The final consumers in a medical product supply chain are patients. Patients require medical products for their health, and therefore drive demand for medical products. The general public can use this report to understand and recognize that medical product supply chains may have shortages, which can affect clinical outcomes for individual patients and broader communities. They can also use this report to inform their personal opinions on actions for security and resilience.

Organization of the Report

This report is organized into two parts and nine chapters. Part I provides an overview of global medical product supply chains and consists of Chapters 2 through 4. Chapter 2 provides an overview of medical products and the supply chains that deliver them. Chapter 3 examines medical product supply chain globalization and describes the implications for public health, supply chain resilience, and policy options. Chapter 4 enumerates the root causes of medical product shortages and discusses the effects of shortages.

Part II discusses measures for improving the resilience of medical product supply chains and consists of Chapters 5 through 9. Chapter 5 presents the committee’s medical product supply chain resilience framework, which categorizes resilience policies into awareness, mitigation, preparedness, and response strategies. Chapter 6 addresses awareness measures for promoting supply chain resilience and discusses the importance of transparency in the medical product supply chains. It concludes with recommendations for improving transparency as a basis for many other medical product supply chain resilience measures. Chapter 7 addresses mitigation measures and focuses specifically on issues that plague medical product supply chains during nonemergency conditions, including quality concerns, infrastructure, and purchasing practices. This chapter concludes with a recommendation for how health systems, as consumers, can play an important role in improving the resilience of medical product supply chains. Chapter 8 addresses the full range of preparedness measures and concludes with two complementary recommendations for improving the ability of inventory stockpiling and capacity buffering measures (in conjunction with contingency planning and readiness) to protect people from harm caused by shortages of medical products. Finally, Chapter 9 addresses response measures for improving organizational capabilities to deal with major public health emergencies. It concludes with two recommendations focused on international cooperation and management of the “last mile” (i.e., delivery to patients) of medical product supply chains.

REFERENCES

Footnotes

1

This report does not focus in detail on supply chains for biologics or vaccines given the distinct features in their supply chains. However, as some biologics and vaccines are high-margin, patent-protected pharmaceuticals while others are not, the discussion of profit margins and incentives between originator and generic drugs is still applicable to these medical products.

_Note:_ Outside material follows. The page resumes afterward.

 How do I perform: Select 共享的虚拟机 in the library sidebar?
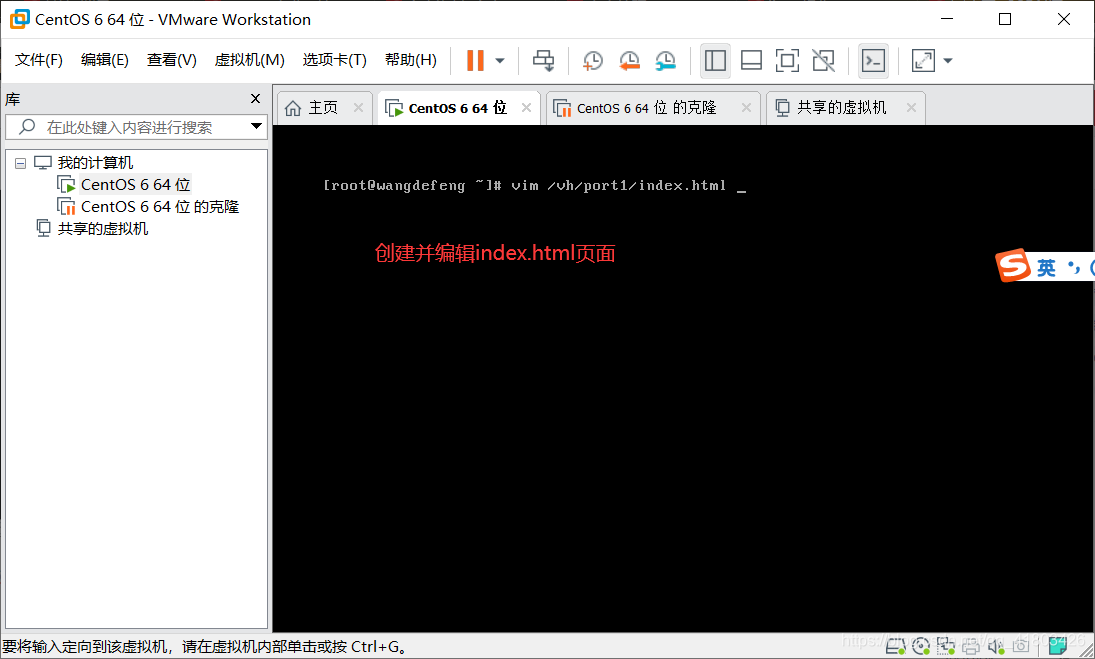pos(100,227)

Furthermore, four new reports from the National Academy of Medicine focus on how to prepare for seasonal and pandemic influenza through lessons learned from COVID-19—with one report in particular focusing on globally resilient supply chains for pandemic and seasonal influenza vaccines. These reports can be accessed here: https://nam​.edu/four-new-reports-from-the-national-academy-of-medicine-focus-on-how-to-prepare-for-seasonal-and-pandemic-influenza-through-lessons-learned-from-covid-19/.

2

Information given by testimony of Janet Woodcock (House Committee on Energy and Commerce, 2019).

3

APIs are the drug substances formulated into tablets, capsules, and injections.

4

Information given by testimony of Janet Woodcock (House Committee on Energy and Commerce, 2019).

5

CARES Act, Public Law 116-136, § 301 (2020).

6

21 U.S.C. 356j. Discontinuance or interruption in the production of medical devices.

7

While this report briefly mentions WHO’s Model List of Essential Medicines, more on this list and how it fits into the security of America’s medical supply chains can be found in the proceedings of a workshop the committee held in the spring of 2021 (see NASEM, 2021).